Following the tutorial here. I've tried to adapt it to my dataset.
But, I've noticed that during evaluation the Seq2SeqTrainer calls the compute_metrics 3 times.
The first time it passes the correct validation/test set, but the other 2 times I don't know what the hell is passing on or why is calling the compute_metrics 3 times?
Notice in the screenshot below the validation set has 6400 samples, which is correctly passed to the compute_metrics the first time it is being called by the Seq2SeqTrainer, but what are the other 2 calls passing the second time predictions and labels of size 127 and third time it calls the compute_metrics it passes some type of scalar values for both the predictions and labels.
Could anyone explain what the hell is going on here?
Why does the Seq2SeqTrainer calls the compute_metrics 3 times when it should only call it once passing the actual predictions and labels on validation set which is of size 6400 samples?

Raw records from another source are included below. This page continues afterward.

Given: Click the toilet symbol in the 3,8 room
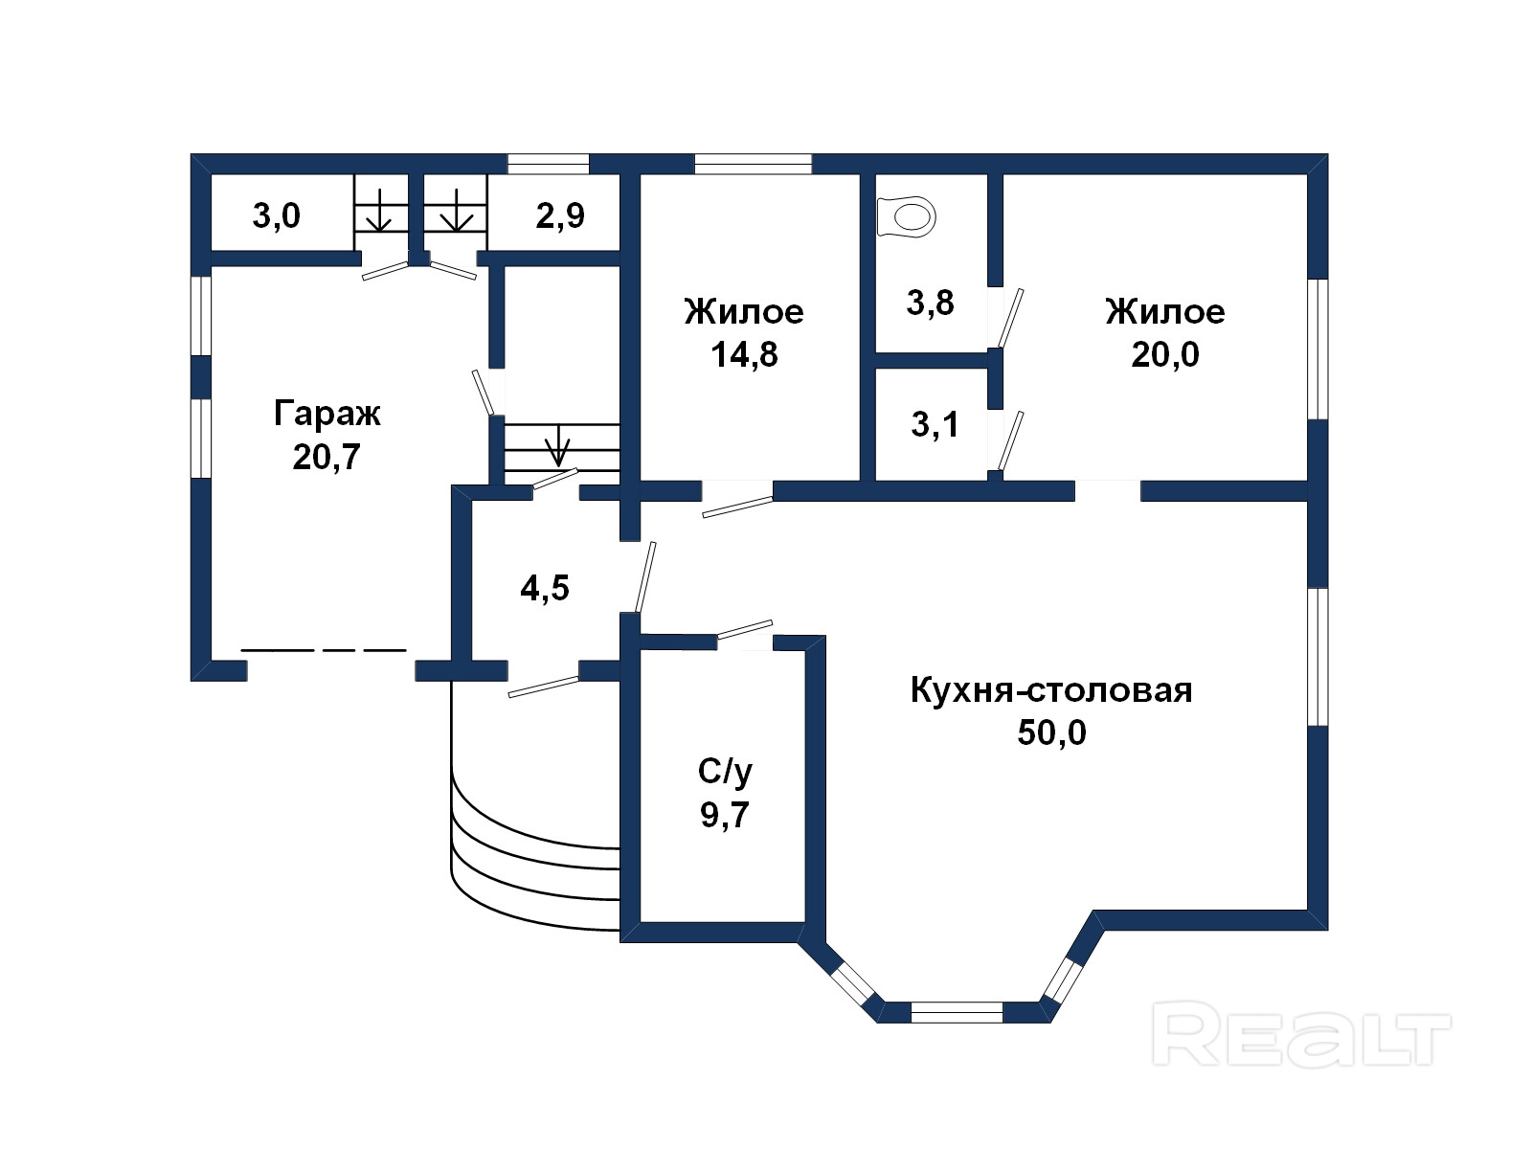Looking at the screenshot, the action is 905,217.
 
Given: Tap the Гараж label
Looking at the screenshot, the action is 327,414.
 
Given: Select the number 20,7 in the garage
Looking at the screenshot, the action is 326,458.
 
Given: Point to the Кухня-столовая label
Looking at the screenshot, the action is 1051,690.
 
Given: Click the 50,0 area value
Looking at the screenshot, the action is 1051,733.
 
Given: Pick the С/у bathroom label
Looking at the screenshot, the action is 725,773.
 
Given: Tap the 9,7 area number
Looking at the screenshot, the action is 725,815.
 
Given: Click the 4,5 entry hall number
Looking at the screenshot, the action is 545,588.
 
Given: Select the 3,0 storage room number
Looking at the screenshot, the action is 276,215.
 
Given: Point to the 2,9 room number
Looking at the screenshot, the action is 560,215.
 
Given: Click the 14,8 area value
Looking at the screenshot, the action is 744,355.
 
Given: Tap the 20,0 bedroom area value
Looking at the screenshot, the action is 1165,355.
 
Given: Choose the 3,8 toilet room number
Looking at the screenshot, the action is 930,303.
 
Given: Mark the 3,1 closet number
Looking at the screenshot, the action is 935,424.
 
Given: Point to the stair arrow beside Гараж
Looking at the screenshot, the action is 557,445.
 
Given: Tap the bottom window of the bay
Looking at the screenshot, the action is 957,1012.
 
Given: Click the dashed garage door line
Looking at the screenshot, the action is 323,650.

training_args = Seq2SeqTrainingArguments(
output_dir="t5_checkpoints",
learning_rate=2e-5,
per_device_train_batch_size=640,
per_device_eval_batch_size=640,
num_train_epochs=10,
weight_decay=0.01,
evaluation_strategy="epoch",
save_strategy="epoch",
save_total_limit=3,
predict_with_generate=True,
generation_max_length=128,
generation_num_beams=4,
load_best_model_at_end=True,
logging_steps=1,
)
trainer = Seq2SeqTrainer(
model=model,
args=training_args,
train_dataset=tokenized_data["train"],
eval_dataset=tokenized_data["valid"],
tokenizer=tokenizer,
data_collator=data_collator,
compute_metrics=compute_metrics,
)

It turns out the issue was a hidden state in the jupyter notebook which was recursively calling
compute_metricspassing as arguments parts ofpreds, labelsuntil there was nothing left but a scalar value. Now things "seem to work" (i.e., no errors but seems like the model is not learning when tested even though the task is simple. Train accuracy reaches 90% but upon evaluation the model produces wrong text summaries compared to the true labels.)